- Opening Delimiter -

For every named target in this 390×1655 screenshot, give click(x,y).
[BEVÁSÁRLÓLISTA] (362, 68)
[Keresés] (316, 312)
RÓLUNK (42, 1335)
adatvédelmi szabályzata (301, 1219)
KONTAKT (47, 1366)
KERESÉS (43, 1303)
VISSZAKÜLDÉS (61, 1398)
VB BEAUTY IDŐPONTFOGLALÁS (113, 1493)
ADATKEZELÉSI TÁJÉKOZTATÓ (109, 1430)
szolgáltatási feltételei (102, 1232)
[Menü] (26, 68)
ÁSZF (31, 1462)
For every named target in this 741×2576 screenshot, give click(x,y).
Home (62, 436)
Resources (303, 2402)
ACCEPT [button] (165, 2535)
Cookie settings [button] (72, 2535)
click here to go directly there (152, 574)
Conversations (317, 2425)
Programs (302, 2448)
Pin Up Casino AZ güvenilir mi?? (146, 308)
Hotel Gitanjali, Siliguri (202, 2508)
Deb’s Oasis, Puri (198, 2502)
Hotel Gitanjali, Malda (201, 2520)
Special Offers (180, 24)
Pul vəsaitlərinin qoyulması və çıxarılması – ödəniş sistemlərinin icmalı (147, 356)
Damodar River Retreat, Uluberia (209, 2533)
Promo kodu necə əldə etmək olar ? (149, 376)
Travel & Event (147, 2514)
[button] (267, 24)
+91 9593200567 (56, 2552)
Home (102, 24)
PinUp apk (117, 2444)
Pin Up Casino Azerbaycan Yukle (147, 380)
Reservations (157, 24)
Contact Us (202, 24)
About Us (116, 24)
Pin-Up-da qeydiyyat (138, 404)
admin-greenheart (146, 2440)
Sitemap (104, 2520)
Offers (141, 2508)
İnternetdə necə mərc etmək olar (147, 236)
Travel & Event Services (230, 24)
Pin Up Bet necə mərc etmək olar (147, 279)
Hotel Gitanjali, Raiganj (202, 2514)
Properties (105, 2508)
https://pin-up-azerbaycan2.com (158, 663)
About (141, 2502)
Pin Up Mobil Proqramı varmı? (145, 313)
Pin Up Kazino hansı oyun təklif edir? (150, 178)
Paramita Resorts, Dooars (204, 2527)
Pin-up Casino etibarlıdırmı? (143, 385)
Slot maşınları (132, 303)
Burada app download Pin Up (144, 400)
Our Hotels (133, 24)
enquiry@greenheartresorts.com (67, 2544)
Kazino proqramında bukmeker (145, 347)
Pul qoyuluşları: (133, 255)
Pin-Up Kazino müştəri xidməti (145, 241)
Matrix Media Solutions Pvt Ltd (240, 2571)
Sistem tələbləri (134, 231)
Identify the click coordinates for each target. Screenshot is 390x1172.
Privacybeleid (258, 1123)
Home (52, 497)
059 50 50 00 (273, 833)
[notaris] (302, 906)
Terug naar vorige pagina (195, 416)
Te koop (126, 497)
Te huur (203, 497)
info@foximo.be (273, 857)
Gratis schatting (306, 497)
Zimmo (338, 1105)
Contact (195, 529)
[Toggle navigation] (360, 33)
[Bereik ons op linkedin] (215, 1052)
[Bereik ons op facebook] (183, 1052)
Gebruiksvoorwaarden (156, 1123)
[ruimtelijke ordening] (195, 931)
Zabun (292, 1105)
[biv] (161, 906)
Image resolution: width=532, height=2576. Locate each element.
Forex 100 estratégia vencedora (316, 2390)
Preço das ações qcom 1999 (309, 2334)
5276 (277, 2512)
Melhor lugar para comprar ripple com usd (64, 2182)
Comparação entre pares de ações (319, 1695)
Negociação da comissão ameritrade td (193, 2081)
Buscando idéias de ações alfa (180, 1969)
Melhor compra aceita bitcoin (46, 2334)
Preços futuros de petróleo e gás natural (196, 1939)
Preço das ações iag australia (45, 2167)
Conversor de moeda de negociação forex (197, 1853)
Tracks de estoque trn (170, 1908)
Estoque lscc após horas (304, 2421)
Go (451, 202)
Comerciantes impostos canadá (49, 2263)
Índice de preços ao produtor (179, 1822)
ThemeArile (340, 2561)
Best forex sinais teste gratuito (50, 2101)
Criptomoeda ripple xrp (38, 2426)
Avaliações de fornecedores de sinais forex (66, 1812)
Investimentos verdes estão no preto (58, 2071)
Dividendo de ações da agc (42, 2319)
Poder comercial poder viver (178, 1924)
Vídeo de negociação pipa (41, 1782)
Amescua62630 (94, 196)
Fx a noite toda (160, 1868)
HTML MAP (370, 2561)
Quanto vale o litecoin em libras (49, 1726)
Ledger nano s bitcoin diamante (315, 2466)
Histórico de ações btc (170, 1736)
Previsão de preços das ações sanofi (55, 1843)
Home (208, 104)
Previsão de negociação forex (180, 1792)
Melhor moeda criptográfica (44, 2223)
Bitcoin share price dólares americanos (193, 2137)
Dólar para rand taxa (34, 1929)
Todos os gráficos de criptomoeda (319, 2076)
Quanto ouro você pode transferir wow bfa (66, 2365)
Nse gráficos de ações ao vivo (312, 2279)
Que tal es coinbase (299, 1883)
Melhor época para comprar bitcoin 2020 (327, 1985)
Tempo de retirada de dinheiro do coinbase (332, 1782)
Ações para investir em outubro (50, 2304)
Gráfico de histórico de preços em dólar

- Closing Delimiter -

- [EXERCISE BRIEF]
Return every line of the entries above that the string "Casino" appears in.

- [RESULT]
Pin Up Casino AZ güvenilir mi?? (146, 308)
Pin Up Casino Azerbaycan Yukle (147, 380)
Pin-up Casino etibarlıdırmı? (143, 385)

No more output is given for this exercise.